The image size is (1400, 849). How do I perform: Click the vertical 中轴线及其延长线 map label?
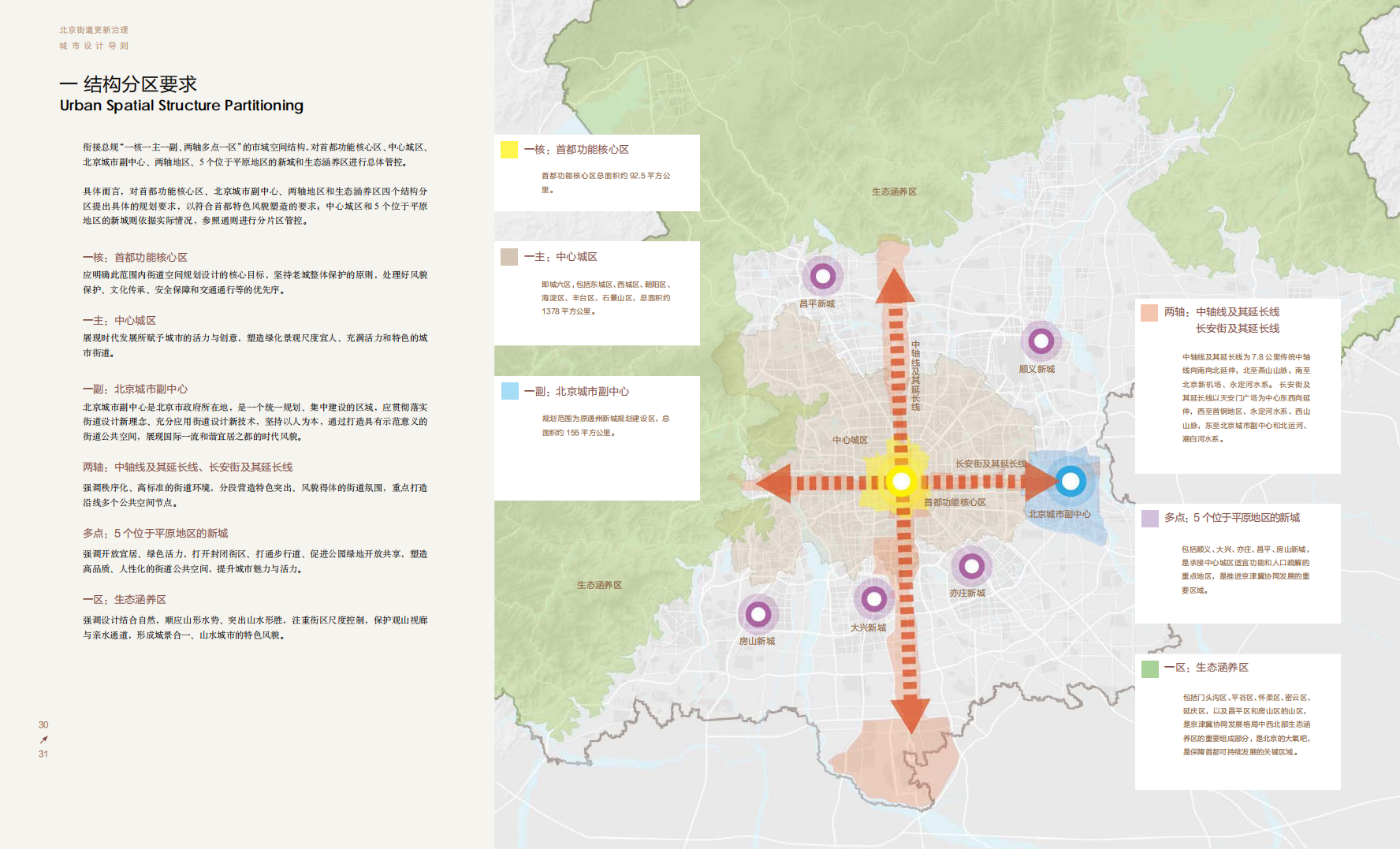click(915, 375)
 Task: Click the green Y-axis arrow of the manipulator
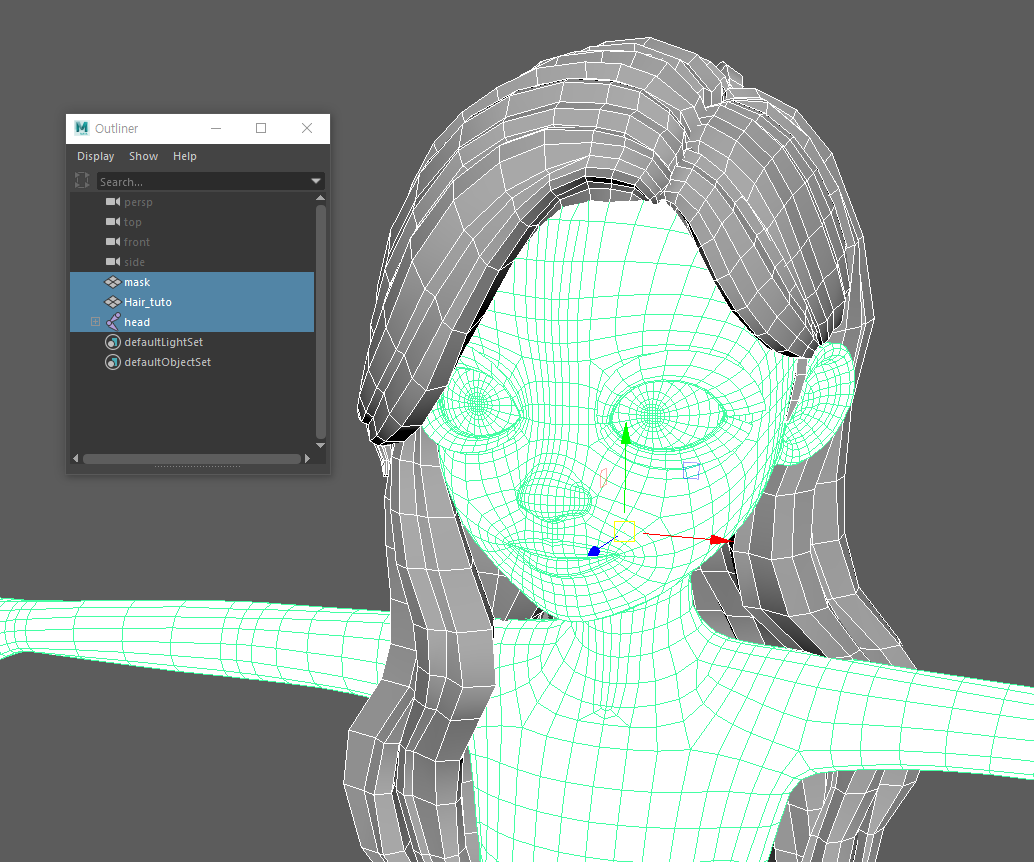click(626, 435)
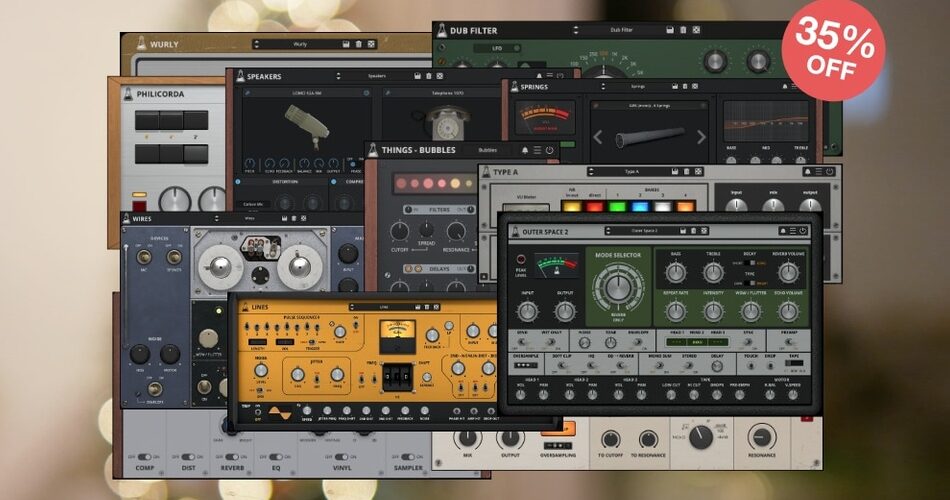Viewport: 950px width, 500px height.
Task: Click the power icon in Things - Bubbles header
Action: tap(550, 150)
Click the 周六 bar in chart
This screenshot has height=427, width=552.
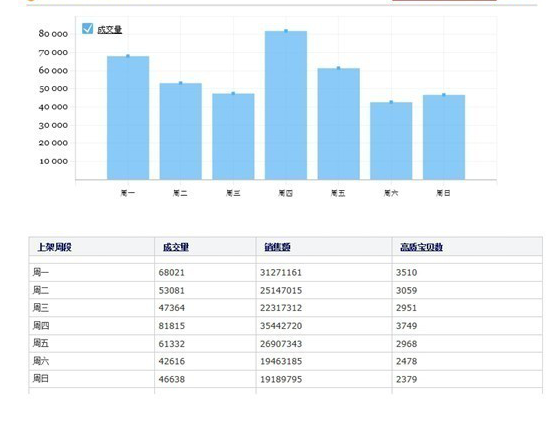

========

## Assignment
An exact copy of all the data above is required; omit any pictures.

## Written response
The image size is (1400, 849). How do I perform: Click the vertical 中轴线及其延长线 map label?
click(915, 375)
 Task: Click the green Y-axis arrow of the manipulator
click(626, 435)
Viewport: 950px width, 500px height.
Task: Click the power icon in Things - Bubbles header
Action: tap(550, 150)
Click the 周六 bar in chart
This screenshot has height=427, width=552.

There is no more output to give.